With both ends included, repeat exactly the lines of the entries below from the one containing "Viewport: 772px width, 552px" down to the one containing "Task: Click the Link Microsoft Account button", and no others.

━━ Supplied data

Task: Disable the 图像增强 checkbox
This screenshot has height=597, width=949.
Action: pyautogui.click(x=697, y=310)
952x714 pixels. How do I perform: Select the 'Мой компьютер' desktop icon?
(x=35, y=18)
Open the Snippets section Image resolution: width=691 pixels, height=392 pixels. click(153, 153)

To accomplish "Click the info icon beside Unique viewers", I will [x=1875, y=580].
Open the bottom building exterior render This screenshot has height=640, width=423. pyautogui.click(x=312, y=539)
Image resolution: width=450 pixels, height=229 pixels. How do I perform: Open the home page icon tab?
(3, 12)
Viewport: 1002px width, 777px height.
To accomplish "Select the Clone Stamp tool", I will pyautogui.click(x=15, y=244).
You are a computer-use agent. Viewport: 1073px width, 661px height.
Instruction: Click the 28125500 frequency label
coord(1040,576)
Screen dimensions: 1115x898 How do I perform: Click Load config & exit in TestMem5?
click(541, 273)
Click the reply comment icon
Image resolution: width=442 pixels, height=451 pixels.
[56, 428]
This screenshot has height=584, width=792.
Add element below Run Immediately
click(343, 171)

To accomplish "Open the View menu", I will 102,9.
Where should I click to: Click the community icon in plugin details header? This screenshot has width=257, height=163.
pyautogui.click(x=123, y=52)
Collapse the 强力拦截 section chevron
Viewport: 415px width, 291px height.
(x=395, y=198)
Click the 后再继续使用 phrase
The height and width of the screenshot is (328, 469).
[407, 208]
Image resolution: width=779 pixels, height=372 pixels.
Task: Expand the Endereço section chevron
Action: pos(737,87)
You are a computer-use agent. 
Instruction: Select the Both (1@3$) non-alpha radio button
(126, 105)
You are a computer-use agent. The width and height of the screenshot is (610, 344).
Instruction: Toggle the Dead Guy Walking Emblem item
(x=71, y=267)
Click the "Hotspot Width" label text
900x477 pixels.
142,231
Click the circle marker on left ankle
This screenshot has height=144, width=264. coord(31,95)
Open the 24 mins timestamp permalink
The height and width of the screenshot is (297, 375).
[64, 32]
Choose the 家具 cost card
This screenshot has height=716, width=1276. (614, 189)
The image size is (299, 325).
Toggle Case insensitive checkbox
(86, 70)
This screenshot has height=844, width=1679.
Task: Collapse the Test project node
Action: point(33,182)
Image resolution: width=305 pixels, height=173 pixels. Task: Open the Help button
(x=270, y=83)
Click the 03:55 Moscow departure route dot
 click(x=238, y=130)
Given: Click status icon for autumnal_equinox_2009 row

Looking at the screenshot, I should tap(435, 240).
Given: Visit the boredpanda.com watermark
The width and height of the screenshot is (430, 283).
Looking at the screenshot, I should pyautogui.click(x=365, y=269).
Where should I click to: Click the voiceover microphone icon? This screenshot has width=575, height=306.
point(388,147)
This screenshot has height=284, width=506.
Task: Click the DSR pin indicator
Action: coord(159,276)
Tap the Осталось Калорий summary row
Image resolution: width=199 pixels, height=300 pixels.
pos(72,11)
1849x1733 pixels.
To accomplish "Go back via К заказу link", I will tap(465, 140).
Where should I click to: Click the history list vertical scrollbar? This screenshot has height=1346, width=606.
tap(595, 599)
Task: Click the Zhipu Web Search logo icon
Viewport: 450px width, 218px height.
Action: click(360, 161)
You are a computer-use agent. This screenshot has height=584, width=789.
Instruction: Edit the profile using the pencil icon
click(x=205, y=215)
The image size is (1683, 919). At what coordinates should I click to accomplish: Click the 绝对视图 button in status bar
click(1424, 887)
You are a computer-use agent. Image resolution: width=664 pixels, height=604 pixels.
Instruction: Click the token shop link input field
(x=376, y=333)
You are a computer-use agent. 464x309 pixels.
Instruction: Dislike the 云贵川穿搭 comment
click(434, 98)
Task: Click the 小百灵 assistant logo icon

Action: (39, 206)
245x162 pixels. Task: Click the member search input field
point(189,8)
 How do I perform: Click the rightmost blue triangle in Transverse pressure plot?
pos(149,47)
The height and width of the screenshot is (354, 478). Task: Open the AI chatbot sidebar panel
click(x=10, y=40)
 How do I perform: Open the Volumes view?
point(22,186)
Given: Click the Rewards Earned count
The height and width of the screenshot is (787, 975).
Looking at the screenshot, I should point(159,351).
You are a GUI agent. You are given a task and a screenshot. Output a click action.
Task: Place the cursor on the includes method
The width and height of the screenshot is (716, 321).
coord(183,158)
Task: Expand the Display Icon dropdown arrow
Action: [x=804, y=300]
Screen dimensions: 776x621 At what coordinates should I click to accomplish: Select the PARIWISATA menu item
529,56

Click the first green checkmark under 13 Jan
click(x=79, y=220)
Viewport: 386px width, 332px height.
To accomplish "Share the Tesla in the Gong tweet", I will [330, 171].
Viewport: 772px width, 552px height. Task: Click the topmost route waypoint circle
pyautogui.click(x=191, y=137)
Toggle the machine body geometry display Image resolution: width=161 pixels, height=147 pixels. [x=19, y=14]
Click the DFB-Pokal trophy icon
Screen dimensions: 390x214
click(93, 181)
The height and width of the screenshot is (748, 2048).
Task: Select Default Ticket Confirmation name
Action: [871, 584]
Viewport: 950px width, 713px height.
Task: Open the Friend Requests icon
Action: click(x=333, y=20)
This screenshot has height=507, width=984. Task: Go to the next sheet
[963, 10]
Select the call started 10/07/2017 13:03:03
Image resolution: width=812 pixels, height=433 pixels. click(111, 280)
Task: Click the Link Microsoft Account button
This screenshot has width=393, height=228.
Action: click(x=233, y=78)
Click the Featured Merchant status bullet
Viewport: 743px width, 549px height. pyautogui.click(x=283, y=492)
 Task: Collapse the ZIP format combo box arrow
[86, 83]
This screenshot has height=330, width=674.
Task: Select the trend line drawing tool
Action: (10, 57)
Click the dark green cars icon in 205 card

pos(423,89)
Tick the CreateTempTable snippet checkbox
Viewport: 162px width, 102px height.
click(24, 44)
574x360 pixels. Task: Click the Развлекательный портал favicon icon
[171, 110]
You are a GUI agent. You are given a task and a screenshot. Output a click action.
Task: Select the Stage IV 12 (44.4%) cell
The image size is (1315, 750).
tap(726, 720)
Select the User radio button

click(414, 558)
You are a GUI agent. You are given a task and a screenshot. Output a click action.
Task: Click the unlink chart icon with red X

━━━━

# Written response:
Viewport: 772px width, 552px height. Task: Click the topmost route waypoint circle
pyautogui.click(x=191, y=137)
Toggle the machine body geometry display Image resolution: width=161 pixels, height=147 pixels. [x=19, y=14]
Click the DFB-Pokal trophy icon
Screen dimensions: 390x214
click(93, 181)
The height and width of the screenshot is (748, 2048).
Task: Select Default Ticket Confirmation name
Action: [871, 584]
Viewport: 950px width, 713px height.
Task: Open the Friend Requests icon
Action: click(x=333, y=20)
This screenshot has height=507, width=984. Task: Go to the next sheet
[963, 10]
Select the call started 10/07/2017 13:03:03
Image resolution: width=812 pixels, height=433 pixels. click(111, 280)
Task: Click the Link Microsoft Account button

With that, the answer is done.